## Given passage
Are the “Birth Pangs” of a New Middle East Finally Here?

Aerial view of the Pearl-Qatar island in Doha (detail).

26 JUNE 2026 • By Amal Ghandour

The war on Iran is a watershed moment, and may well prove to be the harbinger of a version of the Middle East unwanted by the United States and Israel.

On September 27, 2024, Israel assassinated Hassan Nasrallah, the secretary general of Hezbollah. The strike that killed him came on the heels of several other coups, the most diabolical of which were the pager attacks that maimed thousands of the party’s civilian and military cadres, and scores of bystanders.

I was stuck in Dubai at the time, awaiting a seat on a flight back to Beirut. Three days after the assassination, I was having lunch with two close friends, both very keen political observers like me. The three of us were flummoxed that Tehran, even after the assassination of Nasrallah, a man whose stature in Iran was equal to his in Lebanon, had reacted with inexplicable torpor. Hezbollah, for all to see, most importantly its hounded and beleaguered community, was being left to fend for itself against a ferocious assault.

The abandonment was baffling in its implications. My two friends went so far as to speculate that Iran might have sold out Hezbollah in some kind of secret deal with the Americans. I disagreed, telling them the Islamic Republic doesn’t forfeit invaluable strategic assets like the Lebanese resistance movement, in an arrangement with a mortal enemy known to blithely walk away from its commitments. Ali Khamenei’s timidity demanded another explanation. The most reasonable one to me was the Supreme Leader’s extreme reluctance to enter a war that would draw in the US.

## Data block
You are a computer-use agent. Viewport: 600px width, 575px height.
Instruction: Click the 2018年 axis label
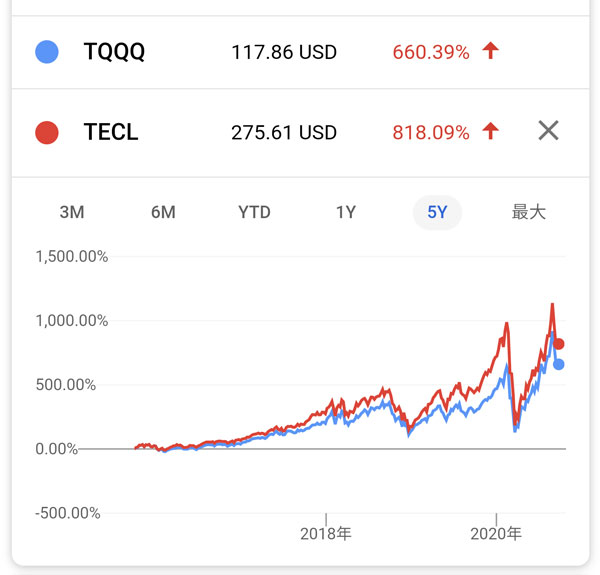[326, 534]
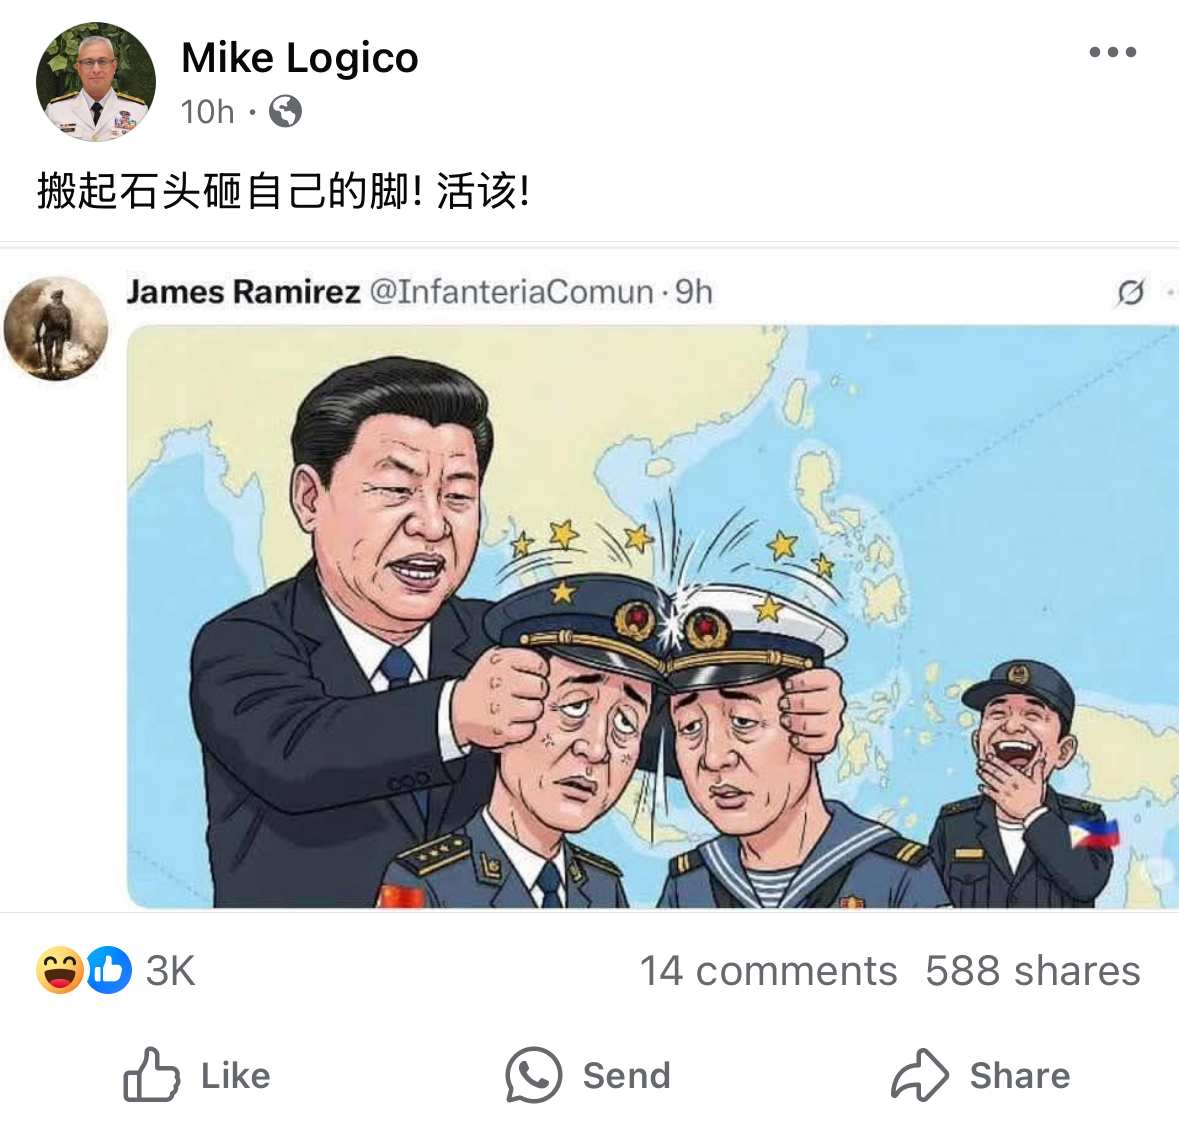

## Problems to work on
a. Return the article's text starting at the words "On September 27, 2024, Israel" and stopping after "scores of bystanders.".
b. Name every person the article mentions by name, including its author.
The listing is not needed for this work.

## Answers to each task
a.
On September 27, 2024, Israel assassinated Hassan Nasrallah, the secretary general of Hezbollah. The strike that killed him came on the heels of several other coups, the most diabolical of which were the pager attacks that maimed thousands of the party’s civilian and military cadres, and scores of bystanders.

b. Amal Ghandour, Hassan Nasrallah, Ali Khamenei